*Задания*.
1. Перепишите из исходного текста фрагмент, начав со слов «И есть в этой» и закончив словами «еврейского образа жизни.».
2. С каким моментом исходный текст сравнивает разделительную черту, которую последняя возможность видит в начале нового времени?
3. Продолжите исходный текст о судьбе еврейской традиции, начав сразу после его последнего предложения.

*Исходный текст*.
Как всегда, перепутье предполагает различные возможности. Если тот способ, которым еврейство передавалось из поколения в поколение до сих пор, потерял свою почти-магическую силу воздействия на еврейский народ, то евреи могут (а) отказаться от традиции вообще. То есть смешаться с другими народами или превратить еврейскую идентичность в бледный фольклор. Другими словами, выбрать отказ от еврейства. Они могут, с другой стороны (б) сохранить верность еврейству в той форме, как оно дошло до них, и смириться с тем, что оно превратилось из широкой национальной культуры в поведение меньшинства (поведение, которое чем дальше тем больше напоминающее поведение членов секты, детально регламентирующей жизнь своих членов. Это результат отсутствия равновесия, сущестовавшего, пока традиция была учением жизни большого и разнообразного народа. Другими словами, этот выбор означает отказатся от евреев. И они могут (в) попытаться выстроить для еврейского предназначения и еврейской верности новые сосуды, новое облачение, способное воссоздать народную культуру в современном обществе. Последняя возможность видит, практически, в начале нового времени разделительную черту, подобную моменту разрушения храма: конец одной еврейской эпохи, уступающей место для расцвета новой формы еврейства.
И есть в этой позиции, как понятно, и глубина и логика. Ибо если раввинистический иудаизм был, в сущности, консервирующим иудаизмом, видящем в изгнании и разрушении храма изначальную данность существования, само это означает, что должна существовать еще какая-то версия иудаизма, и когда наступит время избавления, наступит время нового облачения; и по сути, избавление не может произойти, пока не произойдет обновления Торы и еврейского образа жизни.

*Материал*.
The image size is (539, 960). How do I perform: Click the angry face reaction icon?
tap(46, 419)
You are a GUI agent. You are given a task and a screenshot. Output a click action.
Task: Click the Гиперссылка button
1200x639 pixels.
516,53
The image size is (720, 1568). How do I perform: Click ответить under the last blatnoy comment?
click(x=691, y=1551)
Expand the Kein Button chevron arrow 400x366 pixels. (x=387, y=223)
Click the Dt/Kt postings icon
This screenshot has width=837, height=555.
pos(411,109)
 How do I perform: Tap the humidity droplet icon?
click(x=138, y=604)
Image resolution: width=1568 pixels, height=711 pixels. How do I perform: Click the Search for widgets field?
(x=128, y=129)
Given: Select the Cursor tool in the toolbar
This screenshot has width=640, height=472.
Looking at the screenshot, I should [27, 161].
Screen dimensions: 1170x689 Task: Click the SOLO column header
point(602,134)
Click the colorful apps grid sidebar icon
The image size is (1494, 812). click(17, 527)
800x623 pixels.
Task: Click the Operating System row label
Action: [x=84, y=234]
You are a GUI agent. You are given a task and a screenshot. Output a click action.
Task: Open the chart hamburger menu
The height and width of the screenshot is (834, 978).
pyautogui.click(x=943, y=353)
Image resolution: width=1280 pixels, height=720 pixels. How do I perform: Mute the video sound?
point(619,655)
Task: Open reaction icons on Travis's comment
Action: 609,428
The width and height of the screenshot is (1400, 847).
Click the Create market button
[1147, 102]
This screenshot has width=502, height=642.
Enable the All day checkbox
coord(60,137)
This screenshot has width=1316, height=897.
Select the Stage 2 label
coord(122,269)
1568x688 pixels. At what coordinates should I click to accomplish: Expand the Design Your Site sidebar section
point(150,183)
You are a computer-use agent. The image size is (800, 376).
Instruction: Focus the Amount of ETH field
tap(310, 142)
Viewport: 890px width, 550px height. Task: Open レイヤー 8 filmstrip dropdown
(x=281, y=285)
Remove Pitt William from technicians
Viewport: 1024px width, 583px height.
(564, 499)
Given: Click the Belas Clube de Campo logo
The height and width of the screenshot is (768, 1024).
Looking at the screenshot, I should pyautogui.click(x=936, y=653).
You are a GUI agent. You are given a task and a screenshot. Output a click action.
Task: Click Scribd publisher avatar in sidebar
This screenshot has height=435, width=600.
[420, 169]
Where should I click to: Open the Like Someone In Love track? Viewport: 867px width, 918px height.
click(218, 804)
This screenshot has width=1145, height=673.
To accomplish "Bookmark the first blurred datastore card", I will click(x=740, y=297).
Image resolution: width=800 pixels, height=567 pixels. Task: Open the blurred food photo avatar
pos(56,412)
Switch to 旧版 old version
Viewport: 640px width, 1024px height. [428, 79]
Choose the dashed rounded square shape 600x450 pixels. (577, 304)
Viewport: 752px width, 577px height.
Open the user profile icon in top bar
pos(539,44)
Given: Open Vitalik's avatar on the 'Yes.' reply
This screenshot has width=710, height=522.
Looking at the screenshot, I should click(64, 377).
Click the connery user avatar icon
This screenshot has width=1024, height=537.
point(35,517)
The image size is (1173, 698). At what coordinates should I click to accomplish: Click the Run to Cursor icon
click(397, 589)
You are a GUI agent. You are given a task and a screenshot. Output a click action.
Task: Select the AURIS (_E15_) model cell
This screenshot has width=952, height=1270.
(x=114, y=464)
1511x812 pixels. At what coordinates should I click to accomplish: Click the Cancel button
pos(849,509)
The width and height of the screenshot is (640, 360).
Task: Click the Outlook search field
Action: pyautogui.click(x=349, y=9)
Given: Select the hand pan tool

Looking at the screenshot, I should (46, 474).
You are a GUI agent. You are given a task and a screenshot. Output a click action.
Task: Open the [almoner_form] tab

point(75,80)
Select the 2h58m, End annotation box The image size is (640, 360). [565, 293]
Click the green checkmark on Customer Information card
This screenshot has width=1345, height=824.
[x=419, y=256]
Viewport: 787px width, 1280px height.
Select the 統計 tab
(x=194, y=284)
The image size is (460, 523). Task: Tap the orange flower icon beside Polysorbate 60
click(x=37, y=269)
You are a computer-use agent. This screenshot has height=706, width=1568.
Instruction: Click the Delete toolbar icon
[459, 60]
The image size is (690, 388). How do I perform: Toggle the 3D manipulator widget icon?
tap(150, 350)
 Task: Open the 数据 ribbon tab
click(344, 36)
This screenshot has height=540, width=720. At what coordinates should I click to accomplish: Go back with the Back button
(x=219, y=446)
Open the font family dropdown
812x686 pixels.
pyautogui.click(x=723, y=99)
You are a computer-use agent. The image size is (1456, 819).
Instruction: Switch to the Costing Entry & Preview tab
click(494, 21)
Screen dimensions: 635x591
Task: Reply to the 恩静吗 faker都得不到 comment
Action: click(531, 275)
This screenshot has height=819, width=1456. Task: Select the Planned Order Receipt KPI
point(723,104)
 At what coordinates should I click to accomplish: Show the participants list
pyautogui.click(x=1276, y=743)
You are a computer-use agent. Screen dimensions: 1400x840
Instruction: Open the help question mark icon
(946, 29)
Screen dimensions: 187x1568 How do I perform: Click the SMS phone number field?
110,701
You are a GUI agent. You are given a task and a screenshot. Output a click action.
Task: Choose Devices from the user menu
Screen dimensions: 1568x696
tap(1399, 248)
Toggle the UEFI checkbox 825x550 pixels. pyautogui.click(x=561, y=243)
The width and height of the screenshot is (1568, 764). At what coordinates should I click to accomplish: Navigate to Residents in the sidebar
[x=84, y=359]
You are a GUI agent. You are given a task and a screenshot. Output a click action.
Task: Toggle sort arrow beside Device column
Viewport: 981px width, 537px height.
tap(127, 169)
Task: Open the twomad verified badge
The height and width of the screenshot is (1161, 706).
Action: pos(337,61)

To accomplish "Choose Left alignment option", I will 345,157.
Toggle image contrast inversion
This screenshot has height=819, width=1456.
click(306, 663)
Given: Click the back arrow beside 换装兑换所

*Ответы*.
1.
И есть в этой позиции, как понятно, и глубина и логика. Ибо если раввинистический иудаизм был, в сущности, консервирующим иудаизмом, видящем в изгнании и разрушении храма изначальную данность существования, само это означает, что должна существовать еще какая-то версия иудаизма, и когда наступит время избавления, наступит время нового облачения; и по сути, избавление не может произойти, пока не произойдет обновления Торы и еврейского образа жизни.

2. С моментом разрушения храма.

3.
Это есть выбор еврейского религиозного обновления. Два его врага — это выбор ассимиляции, чуждающейся всего, связанного с еврейством, и пытающейся стать "как все народы", и выбор еврейской религиозной ортодоксии, пытающейся увековечить еврейство местечка, и видеть в личном исполнении закона и обычаев во всех их мельчайших деталях саму суть предназначения еврейского народа и обязанности человека в этом мире — безо всякой связи с тем, что происходит в мире и в человеческом обществе.
Выбор пути религиозного обновления это, в основном, выбор сионизма (хотя были в сионизме также те, кто выступали за ассимиляцию), хотя иногда это пересекает границы идеологических лагерей. Оно лежало в основе творчества как религиозных, так и светских мыслителей, и в этом тайна той огромной духовной энергии, произведшей в отдаленном и забытом Б-гом уголке Ближнего Востока единственную успешную революцию двадцатого века, превратившей пустыню в цветущий сад, вернувшей народ на его историческую родину, и создавшей новый тип еврея (также многие из сегодняшних противников сионизма созданы по этому образу). Каждый, кто смотрит на это непредвзято, не может не признать что эта энергия — есть энергия чуда по своей силе.
Не все религиозные сионисты и не все светские сионисты поддерживают идею религиозного обновления. Есть среди религиозных сионистов такие, кто видит в современной цивилизации и в возвращении народа Израиля на свою родину лишь внешнее изменение обстоятельств, не предполагающее никакого изменения в концепции собственно иудаизма, безусловно, в той его части, которая затрагивает галаху. И есть светские сионисты, видящие в возвращении народа Израиля на свою историческую родину своего рода форму коллективной ассимиляции, в рамках которой евреи создали филиал либерального Запада, сделав это, к своему несчастью, на Ближнем Востоке. Возможно, что сионисты, не поддерживающие идеи религиозного обновления, составляют сегодня большинство. Но остальные, даже если они в меньшинстве, это то, что придает сионистскому предприятию его смысл и его способность устоять.
Глубина конфликта
До сих пор мы представили конфликт между выбором ортодоксии и сионистским выбором религиозного обновления, как реакцию на вызовы времени. И есть также те, кто видит в нем спор о том, как следует относиться с современному историческому моменту (находимся ли мы во время избавления или нет). Но все это лишь частичный взгляд, ибо в экзистенциональном смысле, этот конфликт куда глубже и затрагивает самую суть предназначения еврейского народа.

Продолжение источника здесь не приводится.